La sous-famille des abeilles charpentières est elle-même divisée en quatre tribus représentées chacune par un seul genre ; deux d’entre elles se trouvent en Europe de l’Ouest dont la France : la tribu des cératines et celle des xylocopes. 

Les cératines (Ceratina) ou petites abeilles charpentières sont très peu connues y compris des cercles naturalistes non spécialisés : petites, d’un noir luisant avec des reflets métalliques bleutés, verdâtres ou dorés et quelques marques claires, elles se démarquent par l’absence quasi-totale de pilosité. Pas moins de vingt espèces vivent en France mais leur identification s’avère très complexe. Elles nichent dans des tiges sèches d’arbustes ou de grandes herbacées avec de la moelle qu’elles creusent ; elles butinent diverses fleurs avec des préférences marquées pour les panicauts champêtres, les vipérines, les centaurées et les scabieuses. Nous ne développerons pas plus ici cette tribu méconnue. 

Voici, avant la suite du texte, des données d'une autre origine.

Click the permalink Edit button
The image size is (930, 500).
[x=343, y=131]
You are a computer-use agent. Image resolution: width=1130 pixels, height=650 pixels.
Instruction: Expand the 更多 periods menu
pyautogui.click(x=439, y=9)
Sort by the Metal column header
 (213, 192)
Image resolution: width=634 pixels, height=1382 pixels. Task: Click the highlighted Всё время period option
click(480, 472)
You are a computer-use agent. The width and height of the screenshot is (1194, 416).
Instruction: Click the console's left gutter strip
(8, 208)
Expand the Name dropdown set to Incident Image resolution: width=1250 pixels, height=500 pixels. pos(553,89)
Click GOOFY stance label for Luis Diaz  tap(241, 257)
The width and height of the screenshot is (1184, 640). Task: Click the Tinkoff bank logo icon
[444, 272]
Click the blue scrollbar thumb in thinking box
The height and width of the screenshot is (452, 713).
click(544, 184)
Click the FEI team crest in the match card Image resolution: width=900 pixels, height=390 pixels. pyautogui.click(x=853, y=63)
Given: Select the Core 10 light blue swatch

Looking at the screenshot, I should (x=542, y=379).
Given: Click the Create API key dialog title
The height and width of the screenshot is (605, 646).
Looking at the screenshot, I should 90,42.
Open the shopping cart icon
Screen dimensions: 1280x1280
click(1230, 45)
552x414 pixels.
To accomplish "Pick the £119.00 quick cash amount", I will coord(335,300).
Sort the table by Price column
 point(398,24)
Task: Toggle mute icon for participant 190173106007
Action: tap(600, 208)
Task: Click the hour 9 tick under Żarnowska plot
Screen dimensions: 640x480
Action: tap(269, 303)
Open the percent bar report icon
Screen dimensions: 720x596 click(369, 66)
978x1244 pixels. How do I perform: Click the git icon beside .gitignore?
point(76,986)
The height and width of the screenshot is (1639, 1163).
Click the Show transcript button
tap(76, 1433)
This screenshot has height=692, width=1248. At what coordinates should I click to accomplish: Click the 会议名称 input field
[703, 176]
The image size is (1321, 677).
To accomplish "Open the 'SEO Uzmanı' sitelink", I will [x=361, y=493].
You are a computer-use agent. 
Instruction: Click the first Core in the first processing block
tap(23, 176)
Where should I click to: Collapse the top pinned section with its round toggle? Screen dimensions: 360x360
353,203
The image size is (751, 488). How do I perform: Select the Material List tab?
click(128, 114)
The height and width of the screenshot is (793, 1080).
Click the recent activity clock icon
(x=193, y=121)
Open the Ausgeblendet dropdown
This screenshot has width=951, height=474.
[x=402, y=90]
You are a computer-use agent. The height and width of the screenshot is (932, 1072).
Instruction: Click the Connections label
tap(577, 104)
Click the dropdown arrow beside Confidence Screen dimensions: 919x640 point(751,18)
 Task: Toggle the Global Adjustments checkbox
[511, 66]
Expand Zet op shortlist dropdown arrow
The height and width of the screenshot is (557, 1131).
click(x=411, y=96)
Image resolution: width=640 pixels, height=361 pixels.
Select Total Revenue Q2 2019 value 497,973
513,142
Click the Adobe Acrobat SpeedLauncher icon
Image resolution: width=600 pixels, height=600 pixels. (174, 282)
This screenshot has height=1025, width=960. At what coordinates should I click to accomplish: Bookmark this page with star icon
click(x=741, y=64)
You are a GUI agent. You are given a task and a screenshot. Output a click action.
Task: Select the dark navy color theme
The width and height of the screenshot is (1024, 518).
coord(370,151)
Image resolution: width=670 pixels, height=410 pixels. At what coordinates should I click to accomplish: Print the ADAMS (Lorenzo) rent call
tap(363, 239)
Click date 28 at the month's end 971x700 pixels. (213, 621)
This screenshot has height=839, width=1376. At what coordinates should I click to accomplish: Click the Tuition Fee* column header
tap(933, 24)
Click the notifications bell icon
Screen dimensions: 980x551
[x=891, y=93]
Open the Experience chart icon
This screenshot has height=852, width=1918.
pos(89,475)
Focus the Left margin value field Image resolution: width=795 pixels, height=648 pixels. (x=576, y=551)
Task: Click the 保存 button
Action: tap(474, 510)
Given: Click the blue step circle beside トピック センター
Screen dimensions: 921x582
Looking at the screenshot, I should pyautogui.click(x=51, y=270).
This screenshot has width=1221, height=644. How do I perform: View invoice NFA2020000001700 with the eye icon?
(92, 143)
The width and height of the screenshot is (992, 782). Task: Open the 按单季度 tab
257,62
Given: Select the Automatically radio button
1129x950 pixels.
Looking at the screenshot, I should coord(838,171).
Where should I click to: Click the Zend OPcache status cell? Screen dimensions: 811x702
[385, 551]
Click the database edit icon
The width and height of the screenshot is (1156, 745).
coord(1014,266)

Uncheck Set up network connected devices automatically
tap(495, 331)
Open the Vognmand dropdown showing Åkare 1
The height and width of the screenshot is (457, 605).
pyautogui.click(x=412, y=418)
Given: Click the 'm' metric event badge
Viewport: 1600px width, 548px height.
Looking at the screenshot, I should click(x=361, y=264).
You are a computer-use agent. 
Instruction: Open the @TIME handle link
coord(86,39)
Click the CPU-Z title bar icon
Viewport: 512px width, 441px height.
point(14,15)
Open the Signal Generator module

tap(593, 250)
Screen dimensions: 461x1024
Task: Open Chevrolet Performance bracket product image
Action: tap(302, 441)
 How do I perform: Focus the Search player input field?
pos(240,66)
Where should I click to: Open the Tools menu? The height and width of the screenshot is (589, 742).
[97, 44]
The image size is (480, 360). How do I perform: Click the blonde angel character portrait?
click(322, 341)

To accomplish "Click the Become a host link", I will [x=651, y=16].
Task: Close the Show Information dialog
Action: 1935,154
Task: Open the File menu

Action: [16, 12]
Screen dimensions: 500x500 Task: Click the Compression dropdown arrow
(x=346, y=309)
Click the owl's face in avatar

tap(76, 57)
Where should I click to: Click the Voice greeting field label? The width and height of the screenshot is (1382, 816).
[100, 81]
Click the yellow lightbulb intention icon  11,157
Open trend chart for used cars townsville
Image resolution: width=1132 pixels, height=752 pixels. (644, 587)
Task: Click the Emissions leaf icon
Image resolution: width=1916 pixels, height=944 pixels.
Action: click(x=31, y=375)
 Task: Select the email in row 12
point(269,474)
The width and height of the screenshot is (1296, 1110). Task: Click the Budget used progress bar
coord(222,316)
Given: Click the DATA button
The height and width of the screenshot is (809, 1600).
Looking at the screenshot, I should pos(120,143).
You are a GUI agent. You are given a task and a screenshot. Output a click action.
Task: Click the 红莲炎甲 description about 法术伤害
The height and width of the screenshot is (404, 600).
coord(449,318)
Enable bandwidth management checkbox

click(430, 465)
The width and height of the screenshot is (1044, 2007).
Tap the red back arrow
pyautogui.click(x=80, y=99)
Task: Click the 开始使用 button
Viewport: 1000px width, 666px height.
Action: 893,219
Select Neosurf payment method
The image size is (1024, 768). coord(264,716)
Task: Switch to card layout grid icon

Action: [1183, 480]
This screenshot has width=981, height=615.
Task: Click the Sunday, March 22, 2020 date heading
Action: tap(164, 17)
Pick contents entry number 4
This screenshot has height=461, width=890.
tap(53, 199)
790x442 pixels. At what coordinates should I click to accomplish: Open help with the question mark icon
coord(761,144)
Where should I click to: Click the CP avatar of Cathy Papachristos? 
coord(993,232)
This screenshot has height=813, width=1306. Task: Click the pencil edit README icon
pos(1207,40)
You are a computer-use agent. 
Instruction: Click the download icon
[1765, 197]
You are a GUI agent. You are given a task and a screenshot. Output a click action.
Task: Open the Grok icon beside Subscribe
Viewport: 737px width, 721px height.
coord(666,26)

La tribu qui va nous intéresser maintenant est donc celle des xylocopes (nom masculin) ou grandes abeilles charpentières qui compte au moins 500 espèces dans le monde, surtout dans les régions tropicales et subtropicales. Les trois espèces principales de notre faune partagent un certain nombre de caractères typiques qui permettent de les identifier au niveau du genre (Xylocopa) très facilement. La taille du corps varie de 1,5cm pour la plus petite espèce à 2,5cm voire 2,8cm pour les deux plus grandes : massives, trapues, elles impressionnent par leur « carrure » qui rappelle celle des bourdons en plus grand. D’ailleurs, le grand public les confond parfois avec ces derniers mais ces xylocopes en diffèrent nettement par leur coloration uniforme noire avec des reflets métalliques sur l’abdomen et l’absence de pilosité dense sur le corps (juste une pilosité éparse et courte surtout dessous) et les ailes nettement teintées de bleu irisé. Peu farouches, ils se laissent facilement observer notamment quand ils butinent, venant même parfois à la rencontre de l’observateur comme pour l’impressionner. Ils n’ont pas de corbeilles à pollen sur leurs pattes arrière comme les bourdons et brossent le pollen sur leur corps qui peut en être enduit, donnant parfois l’illusion qu’ils ont des taches colorées. 

Le vol très rapide et direct s’accompagne d’un fort bourdonnement. Le matin, au premier envol, ces grosses abeilles font vibrer leur thorax via des contractions musculaires ; une partie de la chaleur ainsi produite est transférée vers l’abdomen et permet à ces insectes de voler même à des températures assez basses grâce à cette forme de thermorégulation. 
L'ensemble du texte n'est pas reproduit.